**Information**:
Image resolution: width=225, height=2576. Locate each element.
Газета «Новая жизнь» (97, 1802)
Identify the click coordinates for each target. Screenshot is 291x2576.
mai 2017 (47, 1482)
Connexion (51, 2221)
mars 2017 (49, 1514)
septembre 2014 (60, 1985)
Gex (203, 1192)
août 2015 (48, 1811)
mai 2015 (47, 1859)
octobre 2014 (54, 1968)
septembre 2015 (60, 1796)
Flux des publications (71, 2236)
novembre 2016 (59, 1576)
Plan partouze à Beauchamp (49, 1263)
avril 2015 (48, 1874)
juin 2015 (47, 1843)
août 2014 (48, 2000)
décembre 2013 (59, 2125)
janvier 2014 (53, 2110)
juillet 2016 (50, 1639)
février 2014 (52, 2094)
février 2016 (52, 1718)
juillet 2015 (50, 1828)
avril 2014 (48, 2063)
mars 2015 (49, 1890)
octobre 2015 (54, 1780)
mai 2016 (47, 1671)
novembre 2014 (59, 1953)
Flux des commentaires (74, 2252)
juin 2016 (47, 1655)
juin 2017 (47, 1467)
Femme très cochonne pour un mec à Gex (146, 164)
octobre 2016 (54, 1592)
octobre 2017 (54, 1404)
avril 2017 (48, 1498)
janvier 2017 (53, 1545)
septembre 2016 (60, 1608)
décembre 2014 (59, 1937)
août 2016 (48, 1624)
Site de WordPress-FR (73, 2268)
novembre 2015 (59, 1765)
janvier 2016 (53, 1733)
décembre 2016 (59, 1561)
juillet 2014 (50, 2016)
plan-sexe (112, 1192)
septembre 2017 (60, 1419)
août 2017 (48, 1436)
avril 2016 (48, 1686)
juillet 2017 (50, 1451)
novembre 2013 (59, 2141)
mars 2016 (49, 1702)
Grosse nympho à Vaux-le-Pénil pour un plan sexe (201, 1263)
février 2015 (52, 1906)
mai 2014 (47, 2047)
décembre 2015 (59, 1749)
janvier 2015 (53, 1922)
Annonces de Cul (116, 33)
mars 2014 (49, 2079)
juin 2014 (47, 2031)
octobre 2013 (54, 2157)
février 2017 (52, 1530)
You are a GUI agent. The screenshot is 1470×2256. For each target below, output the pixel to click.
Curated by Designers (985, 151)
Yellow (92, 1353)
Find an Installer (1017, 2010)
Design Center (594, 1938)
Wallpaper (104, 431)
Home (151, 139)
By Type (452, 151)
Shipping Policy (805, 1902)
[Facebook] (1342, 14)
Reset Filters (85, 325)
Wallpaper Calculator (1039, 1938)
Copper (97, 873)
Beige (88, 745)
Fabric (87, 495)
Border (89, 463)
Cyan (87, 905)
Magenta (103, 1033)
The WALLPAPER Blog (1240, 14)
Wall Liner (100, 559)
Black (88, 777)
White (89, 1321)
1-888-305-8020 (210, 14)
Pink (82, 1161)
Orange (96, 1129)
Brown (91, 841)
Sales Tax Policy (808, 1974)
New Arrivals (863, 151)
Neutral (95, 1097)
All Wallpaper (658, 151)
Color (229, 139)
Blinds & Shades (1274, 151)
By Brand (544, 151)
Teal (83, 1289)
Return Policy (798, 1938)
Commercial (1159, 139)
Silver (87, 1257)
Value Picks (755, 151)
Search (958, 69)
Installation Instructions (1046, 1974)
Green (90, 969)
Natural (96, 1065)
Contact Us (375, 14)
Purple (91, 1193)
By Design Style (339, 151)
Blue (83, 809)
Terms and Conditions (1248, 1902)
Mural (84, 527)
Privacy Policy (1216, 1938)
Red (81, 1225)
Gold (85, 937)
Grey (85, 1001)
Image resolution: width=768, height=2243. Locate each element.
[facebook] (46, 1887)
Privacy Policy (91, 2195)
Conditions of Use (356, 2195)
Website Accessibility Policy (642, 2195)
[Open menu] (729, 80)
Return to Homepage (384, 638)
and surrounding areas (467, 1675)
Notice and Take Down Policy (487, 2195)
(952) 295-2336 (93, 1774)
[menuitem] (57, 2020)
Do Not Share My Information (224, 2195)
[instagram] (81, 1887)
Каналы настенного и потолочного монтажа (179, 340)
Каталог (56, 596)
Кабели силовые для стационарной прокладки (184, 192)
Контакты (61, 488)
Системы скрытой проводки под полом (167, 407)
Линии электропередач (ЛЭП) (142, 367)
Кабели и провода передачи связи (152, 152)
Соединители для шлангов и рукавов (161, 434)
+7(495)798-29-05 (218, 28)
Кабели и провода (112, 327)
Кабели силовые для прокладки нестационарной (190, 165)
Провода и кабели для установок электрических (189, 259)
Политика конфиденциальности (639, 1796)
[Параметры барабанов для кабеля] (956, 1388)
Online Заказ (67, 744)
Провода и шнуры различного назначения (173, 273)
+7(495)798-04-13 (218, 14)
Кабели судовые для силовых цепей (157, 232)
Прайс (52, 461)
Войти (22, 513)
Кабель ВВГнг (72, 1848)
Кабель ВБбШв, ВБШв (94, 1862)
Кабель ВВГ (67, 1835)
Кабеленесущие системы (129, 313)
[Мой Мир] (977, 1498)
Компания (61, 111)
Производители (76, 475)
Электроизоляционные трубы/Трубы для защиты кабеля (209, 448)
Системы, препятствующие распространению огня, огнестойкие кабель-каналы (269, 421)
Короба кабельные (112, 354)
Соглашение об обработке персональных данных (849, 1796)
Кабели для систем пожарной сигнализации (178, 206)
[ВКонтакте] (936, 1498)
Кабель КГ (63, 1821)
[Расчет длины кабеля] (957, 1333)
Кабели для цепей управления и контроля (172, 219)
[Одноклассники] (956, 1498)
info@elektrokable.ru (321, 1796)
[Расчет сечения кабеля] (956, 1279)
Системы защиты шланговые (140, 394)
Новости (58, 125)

**What needs to be done**: Write the entries out a second time. Match them exactly.

**Response area**:
Image resolution: width=225, height=2576. Locate each element.
Газета «Новая жизнь» (97, 1802)
Identify the click coordinates for each target. Screenshot is 291x2576.
mai 2017 (47, 1482)
Connexion (51, 2221)
mars 2017 (49, 1514)
septembre 2014 (60, 1985)
Gex (203, 1192)
août 2015 (48, 1811)
mai 2015 (47, 1859)
octobre 2014 (54, 1968)
septembre 2015 (60, 1796)
Flux des publications (71, 2236)
novembre 2016 (59, 1576)
Plan partouze à Beauchamp (49, 1263)
avril 2015 (48, 1874)
juin 2015 (47, 1843)
août 2014 (48, 2000)
décembre 2013 (59, 2125)
janvier 2014 (53, 2110)
juillet 2016 (50, 1639)
février 2014 (52, 2094)
février 2016 (52, 1718)
juillet 2015 (50, 1828)
avril 2014 (48, 2063)
mars 2015 (49, 1890)
octobre 2015 (54, 1780)
mai 2016 (47, 1671)
novembre 2014 (59, 1953)
Flux des commentaires (74, 2252)
juin 2016 (47, 1655)
juin 2017 (47, 1467)
Femme très cochonne pour un mec à Gex (146, 164)
octobre 2016 (54, 1592)
octobre 2017 (54, 1404)
avril 2017 (48, 1498)
janvier 2017 (53, 1545)
septembre 2016 (60, 1608)
décembre 2014 (59, 1937)
août 2016 (48, 1624)
Site de WordPress-FR (73, 2268)
novembre 2015 (59, 1765)
janvier 2016 (53, 1733)
décembre 2016 (59, 1561)
juillet 2014 (50, 2016)
plan-sexe (112, 1192)
septembre 2017 (60, 1419)
août 2017 (48, 1436)
avril 2016 (48, 1686)
juillet 2017 (50, 1451)
novembre 2013 (59, 2141)
mars 2016 (49, 1702)
Grosse nympho à Vaux-le-Pénil pour un plan sexe (201, 1263)
février 2015 (52, 1906)
mai 2014 (47, 2047)
décembre 2015 (59, 1749)
janvier 2015 (53, 1922)
Annonces de Cul (116, 33)
mars 2014 (49, 2079)
juin 2014 (47, 2031)
octobre 2013 (54, 2157)
février 2017 (52, 1530)
You are a GUI agent. The screenshot is 1470×2256. For each target below, output the pixel to click.
Curated by Designers (985, 151)
Yellow (92, 1353)
Find an Installer (1017, 2010)
Design Center (594, 1938)
Wallpaper (104, 431)
Home (151, 139)
By Type (452, 151)
Shipping Policy (805, 1902)
[Facebook] (1342, 14)
Reset Filters (85, 325)
Wallpaper Calculator (1039, 1938)
Copper (97, 873)
Beige (88, 745)
Fabric (87, 495)
Border (89, 463)
Cyan (87, 905)
Magenta (103, 1033)
The WALLPAPER Blog (1240, 14)
Wall Liner (100, 559)
Black (88, 777)
White (89, 1321)
1-888-305-8020 (210, 14)
Pink (82, 1161)
Orange (96, 1129)
Brown (91, 841)
Sales Tax Policy (808, 1974)
New Arrivals (863, 151)
Neutral (95, 1097)
All Wallpaper (658, 151)
Color (229, 139)
Blinds & Shades (1274, 151)
By Brand (544, 151)
Teal (83, 1289)
Return Policy (798, 1938)
Commercial (1159, 139)
Silver (87, 1257)
Value Picks (755, 151)
Search (958, 69)
Installation Instructions (1046, 1974)
Green (90, 969)
Natural (96, 1065)
Contact Us (375, 14)
Purple (91, 1193)
By Design Style (339, 151)
Blue (83, 809)
Terms and Conditions (1248, 1902)
Mural (84, 527)
Privacy Policy (1216, 1938)
Red (81, 1225)
Gold (85, 937)
Grey (85, 1001)
Image resolution: width=768, height=2243. Locate each element.
[facebook] (46, 1887)
Privacy Policy (91, 2195)
Conditions of Use (356, 2195)
Website Accessibility Policy (642, 2195)
[Open menu] (729, 80)
Return to Homepage (384, 638)
and surrounding areas (467, 1675)
Notice and Take Down Policy (487, 2195)
(952) 295-2336 (93, 1774)
[menuitem] (57, 2020)
Do Not Share My Information (224, 2195)
[instagram] (81, 1887)
Каналы настенного и потолочного монтажа (179, 340)
Каталог (56, 596)
Кабели силовые для стационарной прокладки (184, 192)
Контакты (61, 488)
Системы скрытой проводки под полом (167, 407)
Линии электропередач (ЛЭП) (142, 367)
Кабели и провода передачи связи (152, 152)
Соединители для шлангов и рукавов (161, 434)
+7(495)798-29-05 (218, 28)
Кабели и провода (112, 327)
Кабели силовые для прокладки нестационарной (190, 165)
Провода и кабели для установок электрических (189, 259)
Политика конфиденциальности (639, 1796)
[Параметры барабанов для кабеля] (956, 1388)
Online Заказ (67, 744)
Провода и шнуры различного назначения (173, 273)
+7(495)798-04-13 (218, 14)
Кабели судовые для силовых цепей (157, 232)
Прайс (52, 461)
Войти (22, 513)
Кабель ВВГнг (72, 1848)
Кабель ВБбШв, ВБШв (94, 1862)
Кабель ВВГ (67, 1835)
Кабеленесущие системы (129, 313)
[Мой Мир] (977, 1498)
Компания (61, 111)
Производители (76, 475)
Электроизоляционные трубы/Трубы для защиты кабеля (209, 448)
Системы, препятствующие распространению огня, огнестойкие кабель-каналы (269, 421)
Короба кабельные (112, 354)
Соглашение об обработке персональных данных (849, 1796)
Кабели для систем пожарной сигнализации (178, 206)
[ВКонтакте] (936, 1498)
Кабель КГ (63, 1821)
[Расчет длины кабеля] (957, 1333)
Кабели для цепей управления и контроля (172, 219)
[Одноклассники] (956, 1498)
info@elektrokable.ru (321, 1796)
[Расчет сечения кабеля] (956, 1279)
Системы защиты шланговые (140, 394)
Новости (58, 125)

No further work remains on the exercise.